Using airmon-ng is straightforward. First, identify the interface name of your wireless adapter (e.g., wlan0) using the ifconfig and iwconfig commands. Once you have the interface name, you can enable monitor mode with the airmon-ng start command followed by the interface name. Typically, the process follows these steps:

1. Run ifconfigto check for the interface name.
2. Run iwconfig to check the mode. If it’s in managed mode, proceed to the next steps. If it’s already in monitor mode, you can skip the rest of this process.
3. Run airmon-ng check to look for any conflicting processes that might interfere with setting up monitor mode.
4. Run airmon-ng check kill to stop any conflicting processes.
5. Run airmon-ng start <interface_name> (wlan0). This command will bring your adapter up in monitor mode, appending 'mon' to the end of the interface name, such as wlan0mon.

Airodump-ng

Airodump-ng is a crucial tool in the Aircrack-ng suite, primarily used for capturing packets from wireless networks. By capturing packets, you can analyze network traffic, identify connected devices, and obtain essential information like encryption keys and handshakes needed for cracking the network's security.

To use airodump-ng effectively:

1. Enable monitor mode with airmon-ng.
2. Run airodump-ngwith the monitoring interface (e.g., wlan0mon) and specify various parameters like the channel to monitor, the BSSID to filter, and the output file prefix for the captured data.

Commands:

To capture packets:

sudo airodump-ng wlan0mon --channel 6 --bssid AA:BB:CC:DD:EE:FF -w output

To see all networks in range:

sudo airodump-ng wlan0mon

Aireplay-ng

Aireplay-ng, another tool in the Aircrack-ng suite, is designed to generate, inject, and manipulate wireless network traffic. It supports various attack types, including deauthentication, fake authentication, and ARP request injection, aiding different stages of wireless security assessments or ethical hacking operations.

After capturing packets with airodump-ng and analyzing the network traffic, you can use aireplay-ng to:

1. Force client disconnections.
2. Test network security by injecting custom packets.

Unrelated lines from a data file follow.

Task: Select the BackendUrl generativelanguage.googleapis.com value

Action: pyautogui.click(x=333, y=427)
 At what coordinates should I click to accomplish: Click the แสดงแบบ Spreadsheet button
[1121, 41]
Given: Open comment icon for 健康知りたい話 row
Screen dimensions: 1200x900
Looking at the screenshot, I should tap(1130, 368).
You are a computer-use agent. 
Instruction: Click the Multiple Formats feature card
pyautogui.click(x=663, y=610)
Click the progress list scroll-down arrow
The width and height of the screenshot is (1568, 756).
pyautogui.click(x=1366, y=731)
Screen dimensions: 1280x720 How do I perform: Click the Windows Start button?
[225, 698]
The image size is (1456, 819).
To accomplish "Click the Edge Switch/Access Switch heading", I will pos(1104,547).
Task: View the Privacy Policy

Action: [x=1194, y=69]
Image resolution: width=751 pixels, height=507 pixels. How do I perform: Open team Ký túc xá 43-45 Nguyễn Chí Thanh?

Example of a deauthentication attack:

sudo aireplay-ng --deauth 100 -a AA:BB:CC:DD:EE:FF -c 11:22:33:44:55:66 wlan0mon

Transitioning the .cap File to .hccapx Format

Before attempting to crack a password, convert the .cap file (e.g., wpa-01.cap) to the .hccapx format, used by Hashcat. This can be done using Hashcat’s online converter.

Brute-Force Attack Strategy

Brute-force attacks test every possible combination, leading to a significant increase in potential combinations as the password length increases. To commence a brute-force attack, use a custom mask. For example, for a password like 87654321, use the mask ?d?d?d?d?d?d?d?d.